# CRS Overall Score



## MahmudKhan (Apr 24, 2016)

Hi All
Do you think overall score is going to come down a bit or shall it stay above 450?
I dont see the minimum score above 600 anymore, why is that?


----------



## WestCoastCanadianGirl (Mar 17, 2012)

MahmudKhan said:


> Hi All
> Do you think overall score is going to come down a bit or shall it stay above 450?
> I dont see the minimum score above 600 anymore, why is that?


Given that the Express Entry program has been in place for 16 months and the minimum CRS threshold has yet to go south of 450 points, I doubt that it will break that number.

In the event that the CRS goes lower than 450, I think it near impossible for it to break 400 any time soon.

In regards to questioning why the CRS minimum has not been >600, I would imagine that CIC doesn't have enough people with >600 CRS scores to fill in the number of ITA that they have to give out, so have adjusted the minimum to below 600 so they have enough candidates to give an ITA.
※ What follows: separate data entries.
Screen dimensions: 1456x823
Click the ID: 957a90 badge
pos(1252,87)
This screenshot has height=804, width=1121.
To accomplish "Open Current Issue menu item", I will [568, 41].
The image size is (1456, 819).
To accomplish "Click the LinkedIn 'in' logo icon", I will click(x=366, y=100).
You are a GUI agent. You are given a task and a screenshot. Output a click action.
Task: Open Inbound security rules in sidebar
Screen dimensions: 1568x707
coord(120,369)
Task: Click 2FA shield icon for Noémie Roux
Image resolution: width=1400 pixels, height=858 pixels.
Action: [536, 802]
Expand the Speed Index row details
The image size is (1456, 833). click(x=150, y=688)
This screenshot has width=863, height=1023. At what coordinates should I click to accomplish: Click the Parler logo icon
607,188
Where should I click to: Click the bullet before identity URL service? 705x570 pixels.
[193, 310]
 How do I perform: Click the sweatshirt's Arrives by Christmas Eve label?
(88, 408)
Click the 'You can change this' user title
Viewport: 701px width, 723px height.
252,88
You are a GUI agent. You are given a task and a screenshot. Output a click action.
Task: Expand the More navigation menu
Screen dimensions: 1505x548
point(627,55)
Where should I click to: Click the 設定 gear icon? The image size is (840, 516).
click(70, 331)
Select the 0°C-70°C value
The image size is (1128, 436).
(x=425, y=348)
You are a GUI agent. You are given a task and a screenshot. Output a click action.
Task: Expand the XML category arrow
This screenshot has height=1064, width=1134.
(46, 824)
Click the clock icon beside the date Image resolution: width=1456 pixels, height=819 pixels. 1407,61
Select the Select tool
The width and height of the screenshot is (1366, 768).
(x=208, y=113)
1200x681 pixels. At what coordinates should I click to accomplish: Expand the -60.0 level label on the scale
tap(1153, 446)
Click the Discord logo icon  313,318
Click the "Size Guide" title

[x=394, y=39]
Also, be careful of what you wish for - the Government of Canada sets the minimum for each draw and with the next draw they could decide to set it >600 and not move it below 600 ever again... this would be bad news if you were in the Pool with a 460 score and were waiting for the next draw to be mid-450 so you could get an ITA.


----------



## MahmudKhan (Apr 24, 2016)

Thanks for your reply.
I can assure you that I am not wishing the minimum score to be above 600. In fact I wish it to be below 450 soon.
Thanks anyway.


----------